**TASKS TO PERFORM:**
1. In the atonement passage, which two theories came long before the doctrine of penal substitutionary atonement?
2. Decide whether each statement agrees with the atonement passage: (a) The quotation in footnote 4 comes from a Canadian Trinity Bible Church. (b) N.T. Wright holds that the idea of penal substitution is wrong. (c) Jesus is called the last Adam, with 1 Corinthians 15:45-48 cited. Give yes or no for each, followed by the deciding words quoted from the passage.

**SOURCE PASSAGE:**
= = =

We read in Isaiah 53 that the sufferings of Jesus addressed our sicknesses and our sins. One can read these passages in quite contrary ways. On one hand, as penal atonement would have it, the Father needed humans to suffer sickness and sin unless he could find another being to do the suffering. On the other hand, as non-punitive redemption would have it, Jesus took not God’s punishment but Satan’s punishment off the shoulders of the human race, bore sickness and sin to the point of death and thereby liberated from their grip all who believe in him. We read in Romans 6 and 2 Corinthians 5 that when Jesus died, we died with him. The problem was never with God’s ability to love us or to forgive us. The problem was that humanity was a poisoned race—ill by an instinctive absence of faith in God—and that race needed to be ended. Jesus was the only vehicle through which humanity could both be put to death and raised in him as a new race. He was the last Adam and a new man (1 Corinthians 15:45-48).

We don’t worship a God who designs a punishment that is worse than the crime, nor do we bow down to an angry being who needs to vent anger before showing us kindness. We worship the Lord Jesus who did the truly tough work that only he could do. A human, a divinely begotten Son, who followed his Father from the crib to the grave. He took Adam’s race to the cross in order to bequeath upon humanity a new identity. We do well to appreciate that achievement.


§ Footnotes §

[1] The heading is taken from Bradley Jersak’s book, A More Christlike God: a More Beautiful Gospel (2015, Plain Truth Ministries). This book focuses on the suffering of Christ as a key to understanding God as one who allows himself to suffer as a means of loving his creation back to himself, as my review of it states.

[2] See these two scriptures for starters: “For even the Son of Man did not come to be served, but to serve, and to give his life as a ransom for many” (Mark 10:45) and “For there is one God and one mediator between God and mankind, the man Christ Jesus, who gave himself as a ransom for all people” (1 Timothy 2:5-6). “Ransom theory of atonement” in Wikipedia provides a good summary of the theory and some objections lodged against it.

[3] “Recapitulation theory of atonement” in Wikipedia, again, provides a good summary of the theory, along with copious citations. Interestingly, both the ransom and the recapitulation theories came long before the doctrine of penal substitutionary atonement.

[4] The quotation is from a Canadian Trinity Bible Church.

For comparison, here’s a paragraph from the current Wikipedia article on the topic:

The penal substitution theory teaches that Jesus suffered the penalty due, according to God the Father's wrath for humanity's sins. The St Andrews Encyclopedia of Theology states the definition as, “Jesus satisfies the righteousness of God by suffering the penalty for sin in our place, that we might participate in his righteousness”, while recognising that there is a wide range of views within that definition. (https://en.wikipedia.org/wiki/Penal_substitution)

[5] For example, N.T. Wright’s version. It states that the problem is not with the penal-substitutionary aspect but with the narrative that assigns erroneous motivation to the Father. The link to the video is cued up to the beginning of his response:

It's not that the idea of penal substitution is wrong, it's that if you put it in the wrong narrative, you actually mess it up. You falsify it and the way I say it is that we have Platonized our eschatology—that is we've thought in terms of our souls going to heaven. Therefore, we have moralized our anthropology—instead of thinking in terms of the human vocation to be God's image bearers in his world, we've simply seen being human as God setting us a moral examination which we all fail. And therefore, we have paganized our soteriology, because it's in the ancient pagan world that you find gods who are cross with somebody and so demand that somebody else gets killed. . . .

= = =

**DATA RECORDS:**
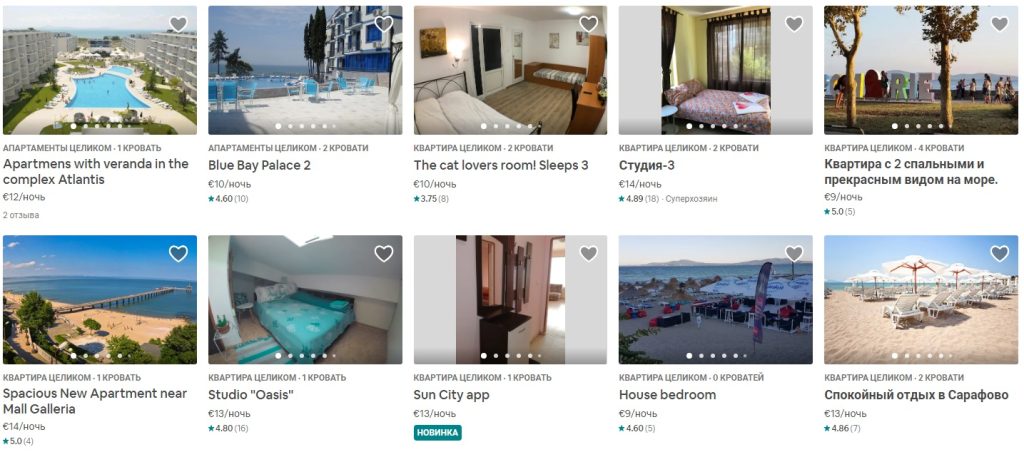
Task: Heart the Studio "Oasis" listing
Action: 384,253
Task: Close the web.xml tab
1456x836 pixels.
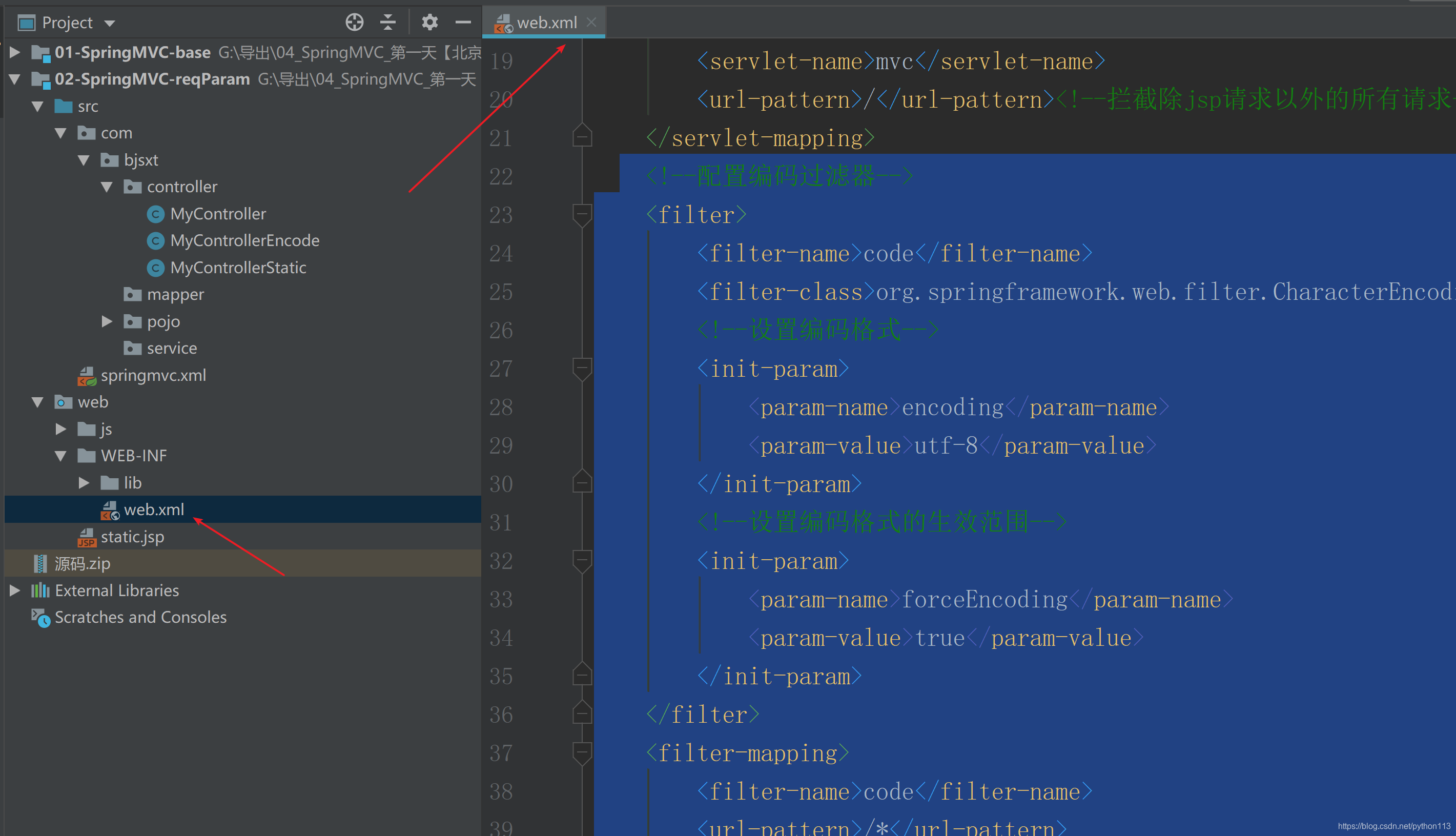Action: tap(591, 23)
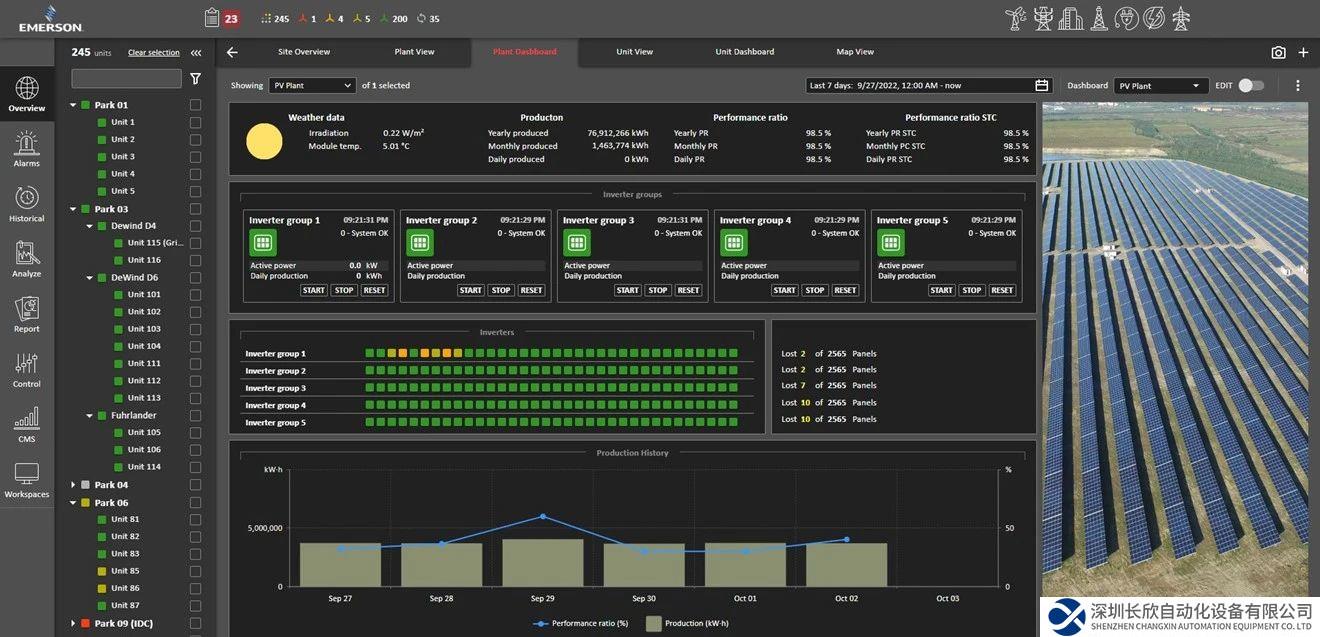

= = =

**EXPECTED RESPONSES:**
1. The ransom and the recapitulation theories.

2.
(a) Yes: "The quotation is from a Canadian Trinity Bible Church."
(b) No: "It's not that the idea of penal substitution is wrong, it's that if you put it in the wrong narrative, you actually mess it up."
(c) Yes: "He was the last Adam and a new man (1 Corinthians 15:45-48)."